DeepSeek-V3.1 Release: Hybrid Think/Non-Think Model with Agent-Focused Upgrades
DeepSeek has released V3.1, a hybrid inference model supporting both thinking and non-thinking modes in a single model, positioned as their first step toward the agent era. The model features improved tool use and multi-step agent task performance, with benchmarks showing gains on SWE-bench and Terminal-Bench, and faster thinking efficiency compared to DeepSeek-R1-0528. The base model received 840B tokens of continued pretraining for long-context extension, a new tokenizer, and open-source weights are available on HuggingFace. API updates include 128K context for both modes, Anthropic API format compatibility, and strict function calling support in beta.
DeepSeek V4 Preview Release: 1.6T-param Pro and 284B Flash Models with 1M Context, Open-Sourced
DeepSeek has released DeepSeek-V4 as an open-weights preview, comprising two MoE variants: V4-Pro (1.6T total / 49B active parameters) and V4-Flash (284B total / 13B active parameters). Both models support 1M token context by default, enabled by a novel Token-wise compression and DeepSeek Sparse Attention (DSA) architecture. V4-Pro claims open-source SOTA on agentic coding benchmarks and world-class math/STEM/coding performance rivaling top closed-source models, while V4-Flash offers near-parity reasoning at lower cost and latency. The API is live today with OpenAI and Anthropic compatibility, and legacy model endpoints will be retired in July 2026.

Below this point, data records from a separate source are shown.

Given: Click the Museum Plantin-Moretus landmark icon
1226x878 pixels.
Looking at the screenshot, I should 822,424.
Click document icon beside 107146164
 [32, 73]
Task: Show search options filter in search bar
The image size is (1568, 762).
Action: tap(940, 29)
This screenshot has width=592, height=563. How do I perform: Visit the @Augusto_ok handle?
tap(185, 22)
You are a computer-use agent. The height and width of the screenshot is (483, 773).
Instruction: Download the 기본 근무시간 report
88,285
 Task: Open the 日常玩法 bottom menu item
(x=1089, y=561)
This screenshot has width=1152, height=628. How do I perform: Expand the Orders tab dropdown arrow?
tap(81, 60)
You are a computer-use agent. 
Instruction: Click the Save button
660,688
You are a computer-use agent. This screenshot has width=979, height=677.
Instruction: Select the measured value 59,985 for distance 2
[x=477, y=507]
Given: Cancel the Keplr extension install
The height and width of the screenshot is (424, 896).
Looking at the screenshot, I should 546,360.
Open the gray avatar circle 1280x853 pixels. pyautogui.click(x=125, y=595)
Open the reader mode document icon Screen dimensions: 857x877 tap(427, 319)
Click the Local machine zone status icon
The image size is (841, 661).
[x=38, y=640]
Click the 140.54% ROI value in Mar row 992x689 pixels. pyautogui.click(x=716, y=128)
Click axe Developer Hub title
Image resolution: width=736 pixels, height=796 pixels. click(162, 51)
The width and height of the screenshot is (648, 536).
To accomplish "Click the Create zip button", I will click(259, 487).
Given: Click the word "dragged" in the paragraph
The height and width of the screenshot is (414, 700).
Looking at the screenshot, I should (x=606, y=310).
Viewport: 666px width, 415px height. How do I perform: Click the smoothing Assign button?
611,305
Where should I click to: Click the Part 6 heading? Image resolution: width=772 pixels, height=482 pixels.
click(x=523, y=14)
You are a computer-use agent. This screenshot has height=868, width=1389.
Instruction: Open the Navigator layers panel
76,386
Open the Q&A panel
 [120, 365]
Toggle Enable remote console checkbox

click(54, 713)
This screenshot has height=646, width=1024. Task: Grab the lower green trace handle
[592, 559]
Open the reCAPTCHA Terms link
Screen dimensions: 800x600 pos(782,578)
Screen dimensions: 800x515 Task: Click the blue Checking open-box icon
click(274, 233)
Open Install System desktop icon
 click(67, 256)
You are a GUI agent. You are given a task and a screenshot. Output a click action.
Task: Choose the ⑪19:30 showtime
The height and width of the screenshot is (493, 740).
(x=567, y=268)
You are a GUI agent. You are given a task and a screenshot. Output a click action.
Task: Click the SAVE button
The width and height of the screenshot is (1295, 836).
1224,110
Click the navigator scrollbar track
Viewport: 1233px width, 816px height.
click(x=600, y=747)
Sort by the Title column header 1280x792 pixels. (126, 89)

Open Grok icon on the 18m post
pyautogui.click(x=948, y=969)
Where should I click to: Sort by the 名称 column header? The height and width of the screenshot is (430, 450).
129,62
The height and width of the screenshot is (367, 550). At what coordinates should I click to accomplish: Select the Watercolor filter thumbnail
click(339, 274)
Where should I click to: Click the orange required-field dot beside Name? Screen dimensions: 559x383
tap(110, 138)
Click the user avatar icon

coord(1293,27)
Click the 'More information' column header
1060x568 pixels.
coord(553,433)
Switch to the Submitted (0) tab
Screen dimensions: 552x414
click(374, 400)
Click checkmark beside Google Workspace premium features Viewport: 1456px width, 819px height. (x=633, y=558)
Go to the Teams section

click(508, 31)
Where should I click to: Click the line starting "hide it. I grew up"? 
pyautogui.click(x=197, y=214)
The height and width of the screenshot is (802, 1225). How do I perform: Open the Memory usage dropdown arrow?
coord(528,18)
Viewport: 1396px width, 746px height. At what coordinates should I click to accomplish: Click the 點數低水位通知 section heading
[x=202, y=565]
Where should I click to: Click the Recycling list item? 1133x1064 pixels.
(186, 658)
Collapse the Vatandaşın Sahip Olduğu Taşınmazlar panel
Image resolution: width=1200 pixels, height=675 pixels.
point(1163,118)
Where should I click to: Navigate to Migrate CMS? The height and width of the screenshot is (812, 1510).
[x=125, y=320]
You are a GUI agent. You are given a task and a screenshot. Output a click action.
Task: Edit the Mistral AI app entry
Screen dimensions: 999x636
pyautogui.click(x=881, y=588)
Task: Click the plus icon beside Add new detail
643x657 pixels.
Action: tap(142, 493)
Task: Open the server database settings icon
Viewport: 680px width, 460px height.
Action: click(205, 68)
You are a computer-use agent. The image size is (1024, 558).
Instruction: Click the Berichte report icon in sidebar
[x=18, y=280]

DeepSeek releases DeepSeek-V3.1 on Hugging Face
DeepSeek has released DeepSeek-V3.1, a new text-generation model published on Hugging Face under the deepseek-ai organization. The model supports fp8 precision, text-generation-inference, and endpoint deployment, and has accumulated over 220K downloads and 824 likes shortly after release. This appears to be an updated iteration of the DeepSeek-V3 series, a frontier-class open-weights model family.
DeepSeek releases DeepSeek-V3.2-Speciale on Hugging Face
DeepSeek has published DeepSeek-V3.2-Speciale, a new text-generation model, on Hugging Face under the deepseek-ai organization. The model uses the deepseek_v32 architecture and supports fp8 precision with safetensors format. Early traction is notable with nearly 10,000 downloads and 708 likes shortly after release.